Parallel signaling through IRE1α and PERK regulates pancreatic neuroendocrine tumor growth and survival

Abstract

Master regulators of the unfolded protein response (UPR)—IRE1α and PERK— promote adaptation or apoptosis depending on levels of endoplasmic reticulum (ER) stress. While the UPR is activated in many cancers, its effects on tumor growth remain unclear. Derived from endocrine cells, pancreatic neuroendocrine tumors (PanNETs) universally hypersecrete one or more peptide hormones, likely sensitizing these cells to high ER protein-folding stress. For the nearly 1,500 Americans diagnosed with PanNETs annually, surgery is the only potentially curative treatment; however the five-year survival is extremely low for those who develop metastatic disease. To assess whether targeting the UPR is a viable therapeutic strategy, we analyzed human PanNET samples and found evidence of elevated ER stress and UPR activation.

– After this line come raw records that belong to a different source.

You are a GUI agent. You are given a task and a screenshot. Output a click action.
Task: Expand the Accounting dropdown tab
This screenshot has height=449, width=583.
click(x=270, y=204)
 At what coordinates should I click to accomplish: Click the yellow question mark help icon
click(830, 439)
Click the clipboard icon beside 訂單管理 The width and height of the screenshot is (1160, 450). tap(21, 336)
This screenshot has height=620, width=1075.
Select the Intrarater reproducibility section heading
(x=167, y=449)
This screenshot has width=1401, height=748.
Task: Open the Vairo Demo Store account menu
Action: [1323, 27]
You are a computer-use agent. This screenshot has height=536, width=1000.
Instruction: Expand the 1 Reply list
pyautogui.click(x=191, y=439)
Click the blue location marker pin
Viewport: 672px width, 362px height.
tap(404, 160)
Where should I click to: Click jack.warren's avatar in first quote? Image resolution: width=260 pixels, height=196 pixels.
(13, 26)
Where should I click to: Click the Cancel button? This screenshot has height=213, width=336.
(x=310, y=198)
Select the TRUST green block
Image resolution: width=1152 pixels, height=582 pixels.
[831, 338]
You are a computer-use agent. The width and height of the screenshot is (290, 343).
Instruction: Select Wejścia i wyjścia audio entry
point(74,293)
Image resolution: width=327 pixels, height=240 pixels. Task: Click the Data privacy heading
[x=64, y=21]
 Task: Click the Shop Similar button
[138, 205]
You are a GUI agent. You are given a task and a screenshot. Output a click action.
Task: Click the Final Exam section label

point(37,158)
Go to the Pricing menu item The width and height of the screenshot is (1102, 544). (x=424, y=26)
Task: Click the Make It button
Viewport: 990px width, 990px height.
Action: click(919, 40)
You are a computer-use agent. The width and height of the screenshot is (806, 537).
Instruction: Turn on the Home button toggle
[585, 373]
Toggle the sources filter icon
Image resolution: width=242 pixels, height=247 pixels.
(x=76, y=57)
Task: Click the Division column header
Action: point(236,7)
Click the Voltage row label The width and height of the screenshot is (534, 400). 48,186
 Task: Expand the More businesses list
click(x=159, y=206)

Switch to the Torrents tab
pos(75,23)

We then used genetic and pharmacologic approaches to modulate IRE1α and PERK in cultured cells and xenograft and spontaneous genetic (RIP-Tag2) mouse models of PanNETs. We found that UPR signaling is optimized for adaptation and that inhibiting either IRE1α or PERK leads to hyperactivation and apoptotic signaling through the reciprocal arm, thereby halting tumor growth and survival. Our results provide a strong rationale for therapeutically targeting the UPR in PanNETs and other cancers experiencing elevated ER stress.